Our basic job is to get rid of the cancer and prevent its spread and recurrence, if possible while preserving the breast. In order to accomplish that task, we have to understand the nature or pathology of the malignancy; its stage, including its size and how much it has spread; its location in the breast; and the size of the breast itself. We also have to give serious consideration to what you yourself prefer.
The following sections describe the general circumstances under which each type of surgery is appropriate.
Stage 0 Cancer
Stage 0 cancers are noninfiltrating cancers confined to the lobules and ducts.
Lobular carcinoma in situ (LCIS), generally speaking, requires no surgery after the biopsy.
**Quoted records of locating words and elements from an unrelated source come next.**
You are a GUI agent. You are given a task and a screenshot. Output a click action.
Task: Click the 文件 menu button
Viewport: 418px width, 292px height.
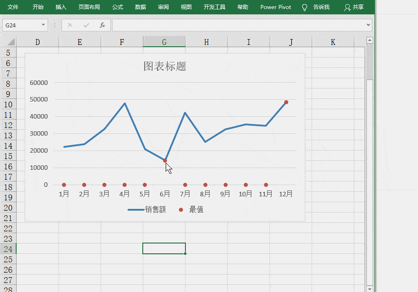point(13,7)
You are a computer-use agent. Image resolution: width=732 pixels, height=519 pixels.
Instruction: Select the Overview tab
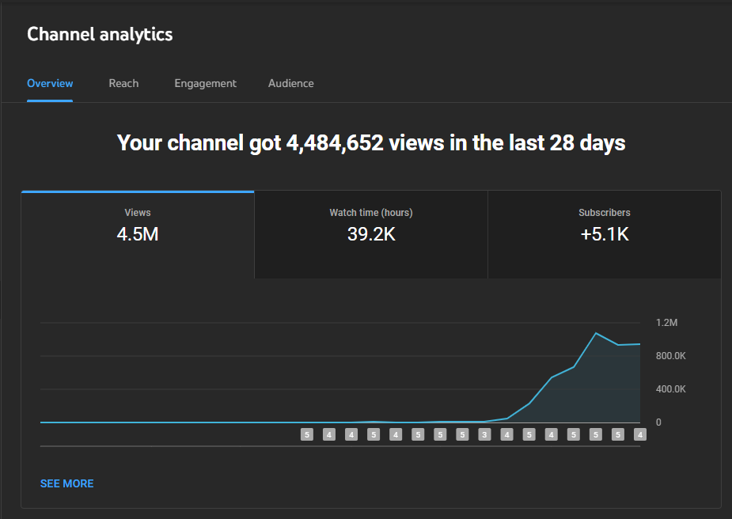[x=50, y=84]
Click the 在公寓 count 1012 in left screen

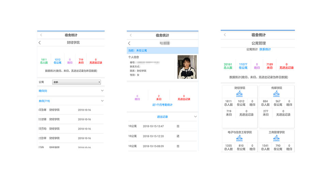[x=57, y=61]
It should, however, be very carefully watched. Mammography and a physical examination by a doctor should be regularly scheduled because this in situ cancer is what we call a marker of great risk. Twenty percent of women with this symptom develop infiltrating cancers over a twenty-year period and there is a likelihood that both breasts are at risk.
In the past, duct cell carcinoma in situ (DCIS) was usually discovered after a biopsy for a nipple discharge or ulceration. With the recent improvements in mammography, we are able to pick up very early abnormalities, and now over twenty percent of the women we treat for breast cancer have DCIS.
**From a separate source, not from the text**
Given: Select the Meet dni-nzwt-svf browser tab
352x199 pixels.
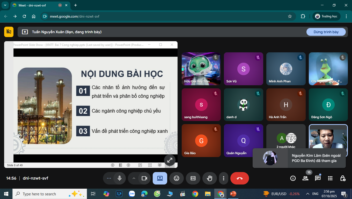Looking at the screenshot, I should 36,5.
To treat DCIS, we do a total mastectomy (without lymph node removal) or we do a lumpectomy followed by radiation therapy. Which procedure to choose poses a dilemma. We know that if we treat DCIS with mastectomy, we can achieve close to one hundred percent success. If we preserve the breast with a wide excision and radiotherapy, there is a one-percent-a-year recurrence rate. Of those women who have a recurrence, half can be successfully treated with mastectomy. The other half will have infiltrating disease. Some of them will be cured, but some lives will be lost.
Many women and their doctors say, "If there is any risk of recurrence at all, do a mastectomy." Others decide that one percent a year is an acceptable risk. They are opting for as wide an excision as can be done to avoid deformity, along with radiation therapy.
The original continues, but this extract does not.